En ese sentido, y retomando la idea inicial, no solo ya no estamos solos sino que además habitamos mundos digitales. Podemos, hasta cierto punto, prescindir de nuestro cuerpo porque nuestra presencia digital está garantizada. Y hablamos de mundos efectivamente en plural, porque si algo caracteriza a la digitalización de la vida es la posibilidad de encontrarse en muchos lugares en simultáneo. Citando al título del film ganador del Oscar a la mejor película en 2022: Todo en todas partes al mismo tiempo.
Esta digitalización no es gratuita: ya no es novedad que todas nuestras redes sociales, plataformas on demand, aplicaciones on line y billeteras virtuales, funcionan con nuestros datos. El algoritmo lo sabe todo y en todo momento. Lo que comemos, miramos, conversamos o jugamos ya no es un secreto para la industria. Así funciona, y así lo aceptamos. La digitalidad no tiene nada que envidiarle a Dios: es omnipresente y no hay secretos para ella.

◆ Información proporcionada ◆
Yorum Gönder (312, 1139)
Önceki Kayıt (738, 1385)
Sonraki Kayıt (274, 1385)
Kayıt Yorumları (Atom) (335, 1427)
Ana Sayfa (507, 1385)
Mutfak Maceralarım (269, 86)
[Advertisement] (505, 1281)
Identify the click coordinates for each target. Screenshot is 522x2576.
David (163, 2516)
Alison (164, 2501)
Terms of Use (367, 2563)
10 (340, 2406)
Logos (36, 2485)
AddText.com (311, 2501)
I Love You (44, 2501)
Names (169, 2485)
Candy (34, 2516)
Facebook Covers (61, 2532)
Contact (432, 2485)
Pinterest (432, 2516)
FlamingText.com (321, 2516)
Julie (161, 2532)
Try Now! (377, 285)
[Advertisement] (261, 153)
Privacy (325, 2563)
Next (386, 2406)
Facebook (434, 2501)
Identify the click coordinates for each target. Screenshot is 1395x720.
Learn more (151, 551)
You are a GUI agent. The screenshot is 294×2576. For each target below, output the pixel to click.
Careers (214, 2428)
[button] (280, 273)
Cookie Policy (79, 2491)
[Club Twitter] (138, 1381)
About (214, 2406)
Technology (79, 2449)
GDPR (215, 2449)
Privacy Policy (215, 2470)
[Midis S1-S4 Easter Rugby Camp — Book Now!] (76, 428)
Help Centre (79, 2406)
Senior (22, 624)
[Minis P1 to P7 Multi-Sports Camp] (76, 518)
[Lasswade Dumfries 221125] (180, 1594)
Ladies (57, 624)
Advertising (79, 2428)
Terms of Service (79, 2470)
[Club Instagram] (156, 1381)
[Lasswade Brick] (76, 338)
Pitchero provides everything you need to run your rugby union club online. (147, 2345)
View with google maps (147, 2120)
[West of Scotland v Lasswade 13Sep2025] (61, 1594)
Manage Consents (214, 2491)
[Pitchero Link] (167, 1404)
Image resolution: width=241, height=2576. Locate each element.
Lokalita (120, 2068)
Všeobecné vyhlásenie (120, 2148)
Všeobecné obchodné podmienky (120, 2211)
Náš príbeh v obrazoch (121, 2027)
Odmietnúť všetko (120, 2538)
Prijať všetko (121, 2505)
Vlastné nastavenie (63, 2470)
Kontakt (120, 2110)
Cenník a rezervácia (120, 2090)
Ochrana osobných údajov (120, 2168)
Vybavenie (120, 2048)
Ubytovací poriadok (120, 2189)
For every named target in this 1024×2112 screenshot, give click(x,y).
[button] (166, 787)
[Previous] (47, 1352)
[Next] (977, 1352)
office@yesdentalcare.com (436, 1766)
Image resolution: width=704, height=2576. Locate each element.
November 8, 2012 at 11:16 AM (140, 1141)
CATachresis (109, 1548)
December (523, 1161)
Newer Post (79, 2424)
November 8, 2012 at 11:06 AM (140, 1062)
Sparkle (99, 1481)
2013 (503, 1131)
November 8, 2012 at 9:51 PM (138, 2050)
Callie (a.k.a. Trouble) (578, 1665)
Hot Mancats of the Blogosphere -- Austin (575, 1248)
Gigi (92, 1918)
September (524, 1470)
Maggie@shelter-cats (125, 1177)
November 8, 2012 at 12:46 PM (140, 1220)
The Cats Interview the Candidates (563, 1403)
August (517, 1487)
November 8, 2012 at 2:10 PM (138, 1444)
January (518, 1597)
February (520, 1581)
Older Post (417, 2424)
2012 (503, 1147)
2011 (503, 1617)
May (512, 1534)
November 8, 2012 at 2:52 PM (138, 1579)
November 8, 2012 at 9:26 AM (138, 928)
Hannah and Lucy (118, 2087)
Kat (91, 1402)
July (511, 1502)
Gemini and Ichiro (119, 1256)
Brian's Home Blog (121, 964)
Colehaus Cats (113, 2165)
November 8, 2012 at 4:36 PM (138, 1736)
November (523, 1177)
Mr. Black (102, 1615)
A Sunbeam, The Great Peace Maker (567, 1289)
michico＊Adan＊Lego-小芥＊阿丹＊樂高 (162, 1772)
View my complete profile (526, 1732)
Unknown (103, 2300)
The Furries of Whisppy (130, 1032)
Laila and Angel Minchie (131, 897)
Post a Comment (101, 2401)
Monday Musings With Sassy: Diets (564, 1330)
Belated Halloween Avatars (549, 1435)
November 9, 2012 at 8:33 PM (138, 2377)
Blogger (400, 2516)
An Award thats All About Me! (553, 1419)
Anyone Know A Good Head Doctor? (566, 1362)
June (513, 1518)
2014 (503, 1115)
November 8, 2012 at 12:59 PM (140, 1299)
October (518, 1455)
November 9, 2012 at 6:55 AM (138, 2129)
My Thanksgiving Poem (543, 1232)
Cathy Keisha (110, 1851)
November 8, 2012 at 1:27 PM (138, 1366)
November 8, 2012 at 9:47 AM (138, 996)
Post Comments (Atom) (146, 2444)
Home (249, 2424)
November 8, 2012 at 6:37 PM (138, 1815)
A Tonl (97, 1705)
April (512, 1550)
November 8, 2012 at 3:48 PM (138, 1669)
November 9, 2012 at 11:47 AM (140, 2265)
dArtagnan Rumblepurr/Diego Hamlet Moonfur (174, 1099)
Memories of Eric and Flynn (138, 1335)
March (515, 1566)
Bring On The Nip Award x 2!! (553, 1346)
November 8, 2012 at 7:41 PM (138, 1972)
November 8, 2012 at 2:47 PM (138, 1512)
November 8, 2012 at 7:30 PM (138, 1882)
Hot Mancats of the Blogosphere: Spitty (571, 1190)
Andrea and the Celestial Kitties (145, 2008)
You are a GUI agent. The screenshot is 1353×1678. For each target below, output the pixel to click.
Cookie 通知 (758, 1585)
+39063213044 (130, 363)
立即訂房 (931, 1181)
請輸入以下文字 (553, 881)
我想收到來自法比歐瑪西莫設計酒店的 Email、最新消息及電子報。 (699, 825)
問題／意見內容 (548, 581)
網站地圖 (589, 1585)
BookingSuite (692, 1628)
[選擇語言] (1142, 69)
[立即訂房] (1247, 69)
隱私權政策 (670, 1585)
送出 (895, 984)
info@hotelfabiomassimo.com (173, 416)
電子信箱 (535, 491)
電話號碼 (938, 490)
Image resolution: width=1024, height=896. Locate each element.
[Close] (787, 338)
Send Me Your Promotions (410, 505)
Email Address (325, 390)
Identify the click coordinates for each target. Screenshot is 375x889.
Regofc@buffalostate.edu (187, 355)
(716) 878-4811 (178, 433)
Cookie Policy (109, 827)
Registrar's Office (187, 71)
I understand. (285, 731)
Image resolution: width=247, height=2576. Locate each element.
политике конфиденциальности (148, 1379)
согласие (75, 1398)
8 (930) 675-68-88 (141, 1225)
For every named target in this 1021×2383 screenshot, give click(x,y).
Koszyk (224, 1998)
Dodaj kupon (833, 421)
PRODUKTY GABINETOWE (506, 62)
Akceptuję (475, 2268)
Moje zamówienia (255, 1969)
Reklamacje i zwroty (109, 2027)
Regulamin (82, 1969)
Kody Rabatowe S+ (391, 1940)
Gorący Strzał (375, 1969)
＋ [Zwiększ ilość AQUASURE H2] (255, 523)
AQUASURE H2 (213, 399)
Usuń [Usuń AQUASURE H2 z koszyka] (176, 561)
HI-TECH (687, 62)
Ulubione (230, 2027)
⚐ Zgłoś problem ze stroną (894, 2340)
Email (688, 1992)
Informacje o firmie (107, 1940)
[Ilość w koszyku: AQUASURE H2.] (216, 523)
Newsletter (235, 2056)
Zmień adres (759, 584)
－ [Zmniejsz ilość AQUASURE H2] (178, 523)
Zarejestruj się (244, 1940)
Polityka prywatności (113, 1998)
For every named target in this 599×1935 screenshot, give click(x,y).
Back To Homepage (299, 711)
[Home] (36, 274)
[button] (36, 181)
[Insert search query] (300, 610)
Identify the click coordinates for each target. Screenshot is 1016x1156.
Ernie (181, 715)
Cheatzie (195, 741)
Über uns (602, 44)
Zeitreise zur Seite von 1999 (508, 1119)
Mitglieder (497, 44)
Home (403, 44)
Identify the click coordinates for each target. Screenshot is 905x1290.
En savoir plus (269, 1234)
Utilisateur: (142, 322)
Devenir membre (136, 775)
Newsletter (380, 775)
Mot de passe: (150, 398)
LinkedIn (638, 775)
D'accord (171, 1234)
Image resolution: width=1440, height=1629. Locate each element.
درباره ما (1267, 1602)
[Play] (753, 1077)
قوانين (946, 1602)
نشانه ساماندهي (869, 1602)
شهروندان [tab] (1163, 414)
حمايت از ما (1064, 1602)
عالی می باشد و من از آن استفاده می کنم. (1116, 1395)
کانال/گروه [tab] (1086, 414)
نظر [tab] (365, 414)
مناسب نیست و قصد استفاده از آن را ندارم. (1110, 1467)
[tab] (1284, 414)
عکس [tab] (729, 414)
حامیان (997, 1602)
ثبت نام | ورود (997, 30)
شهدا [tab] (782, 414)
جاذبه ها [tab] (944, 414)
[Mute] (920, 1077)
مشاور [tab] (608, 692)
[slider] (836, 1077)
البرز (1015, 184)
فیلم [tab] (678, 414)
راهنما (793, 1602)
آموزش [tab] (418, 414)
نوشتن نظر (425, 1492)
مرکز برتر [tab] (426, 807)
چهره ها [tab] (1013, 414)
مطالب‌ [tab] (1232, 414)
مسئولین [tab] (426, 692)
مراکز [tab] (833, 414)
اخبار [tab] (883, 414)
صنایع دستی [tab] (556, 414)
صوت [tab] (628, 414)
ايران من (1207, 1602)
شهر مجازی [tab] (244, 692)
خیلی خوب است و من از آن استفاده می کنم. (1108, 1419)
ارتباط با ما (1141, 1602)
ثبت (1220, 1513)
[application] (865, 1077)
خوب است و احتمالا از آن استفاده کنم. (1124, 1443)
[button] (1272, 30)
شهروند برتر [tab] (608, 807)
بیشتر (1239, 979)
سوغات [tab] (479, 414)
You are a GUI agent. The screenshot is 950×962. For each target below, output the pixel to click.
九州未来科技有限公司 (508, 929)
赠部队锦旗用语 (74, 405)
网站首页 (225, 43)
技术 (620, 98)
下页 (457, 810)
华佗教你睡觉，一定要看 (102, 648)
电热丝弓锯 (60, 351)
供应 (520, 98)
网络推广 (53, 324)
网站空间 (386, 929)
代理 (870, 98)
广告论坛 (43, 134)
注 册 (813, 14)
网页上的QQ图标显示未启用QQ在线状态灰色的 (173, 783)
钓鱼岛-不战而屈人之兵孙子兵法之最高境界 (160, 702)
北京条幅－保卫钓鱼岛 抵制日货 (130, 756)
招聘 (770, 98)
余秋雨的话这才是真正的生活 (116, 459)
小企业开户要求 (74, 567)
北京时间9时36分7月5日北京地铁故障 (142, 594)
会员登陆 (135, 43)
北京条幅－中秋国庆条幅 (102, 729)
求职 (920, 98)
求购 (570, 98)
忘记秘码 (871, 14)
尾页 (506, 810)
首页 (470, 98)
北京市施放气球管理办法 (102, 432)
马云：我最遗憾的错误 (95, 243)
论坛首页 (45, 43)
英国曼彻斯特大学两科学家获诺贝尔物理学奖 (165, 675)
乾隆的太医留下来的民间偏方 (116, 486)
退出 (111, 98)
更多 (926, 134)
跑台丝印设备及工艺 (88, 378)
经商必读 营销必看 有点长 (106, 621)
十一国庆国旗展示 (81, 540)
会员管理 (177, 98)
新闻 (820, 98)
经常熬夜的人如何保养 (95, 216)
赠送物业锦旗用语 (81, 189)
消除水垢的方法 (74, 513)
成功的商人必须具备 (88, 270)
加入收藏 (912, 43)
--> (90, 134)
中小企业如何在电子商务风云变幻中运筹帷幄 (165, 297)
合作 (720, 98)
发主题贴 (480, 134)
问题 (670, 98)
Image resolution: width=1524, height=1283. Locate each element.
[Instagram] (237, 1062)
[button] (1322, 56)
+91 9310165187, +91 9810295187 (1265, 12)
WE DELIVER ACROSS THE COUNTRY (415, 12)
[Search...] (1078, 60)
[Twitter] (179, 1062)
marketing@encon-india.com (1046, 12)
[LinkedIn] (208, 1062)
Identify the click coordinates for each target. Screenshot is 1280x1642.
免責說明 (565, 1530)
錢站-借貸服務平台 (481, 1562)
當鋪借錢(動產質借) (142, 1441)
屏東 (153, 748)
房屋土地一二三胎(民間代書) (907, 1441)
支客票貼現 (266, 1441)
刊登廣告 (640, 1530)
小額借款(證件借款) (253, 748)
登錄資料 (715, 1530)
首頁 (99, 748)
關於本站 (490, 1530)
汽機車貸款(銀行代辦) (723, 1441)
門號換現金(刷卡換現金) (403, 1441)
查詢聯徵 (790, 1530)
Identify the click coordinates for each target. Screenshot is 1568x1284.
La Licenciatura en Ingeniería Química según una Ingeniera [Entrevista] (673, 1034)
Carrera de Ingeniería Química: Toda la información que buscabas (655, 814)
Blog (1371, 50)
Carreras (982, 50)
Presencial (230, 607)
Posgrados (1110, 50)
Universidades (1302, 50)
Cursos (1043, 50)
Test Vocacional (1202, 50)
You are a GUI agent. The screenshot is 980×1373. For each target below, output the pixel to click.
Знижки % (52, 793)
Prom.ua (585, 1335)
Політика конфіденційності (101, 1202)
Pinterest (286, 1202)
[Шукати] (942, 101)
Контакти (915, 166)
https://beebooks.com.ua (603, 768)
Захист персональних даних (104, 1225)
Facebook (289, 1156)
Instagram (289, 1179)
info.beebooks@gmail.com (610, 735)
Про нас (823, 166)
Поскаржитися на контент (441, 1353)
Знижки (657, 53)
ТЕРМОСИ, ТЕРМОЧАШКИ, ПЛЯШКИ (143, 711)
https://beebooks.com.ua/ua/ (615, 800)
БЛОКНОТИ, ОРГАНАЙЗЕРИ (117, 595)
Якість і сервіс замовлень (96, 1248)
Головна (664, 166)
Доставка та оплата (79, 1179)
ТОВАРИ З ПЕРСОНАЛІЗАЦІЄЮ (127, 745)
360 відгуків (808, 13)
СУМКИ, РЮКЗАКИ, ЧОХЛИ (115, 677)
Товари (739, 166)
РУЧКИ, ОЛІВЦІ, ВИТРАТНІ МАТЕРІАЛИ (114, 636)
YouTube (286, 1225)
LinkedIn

◆ Instrucciones de la tarea ◆
Escribe la continuación del texto sobre la digitalización de la vida a partir de su última oración.

◆ Respuesta ◆
Por otro lado, esta capacidad de multiplicarnos es también un condicionamiento que los propios medios le han de alguna manera impuesto a nuestro presente: es posible –muchas veces inevitable- trabajar al mismo tiempo que miramos una serie o un partido, realizar una actividad física mientras escuchamos música o un podcast, o asistir a un evento social justo en el mismo momento en que planeamos las próximas vacaciones por un grupo de WhatsApp.
Esta especie de multiverso que habitamos pone de manifiesto nuevamente la afirmación que hiciera McLuhan: son los medios de comunicación –o las tecnologías en general- las que afectan y modifican nuestras formas de entender el mundo y actuar sobre él.
Eddie y Manda cerraron la puerta de la habitación de Jamie y dieron por hecho que estando dentro de ella bastaba para que él esté a salvo. Sin embargo, en el momento en que le regalaron una computadora, abrieron una puerta al infinito y a muchísimas posibilidades –y también peligros- que seguramente les resultaron inimaginables.
De lo anterior surgen entonces algunas ideas generales: la primera es que si existe la necesidad de habitar esos infinitos mundos, también debe existir la responsabilidad y el cuidado para entrar en ellos. Y esas responsabilidades y cuidados no le caben solo a adolescentes y juventudes, sino a todas las personas que circulan por ahí, independientemente de su rango etáreo.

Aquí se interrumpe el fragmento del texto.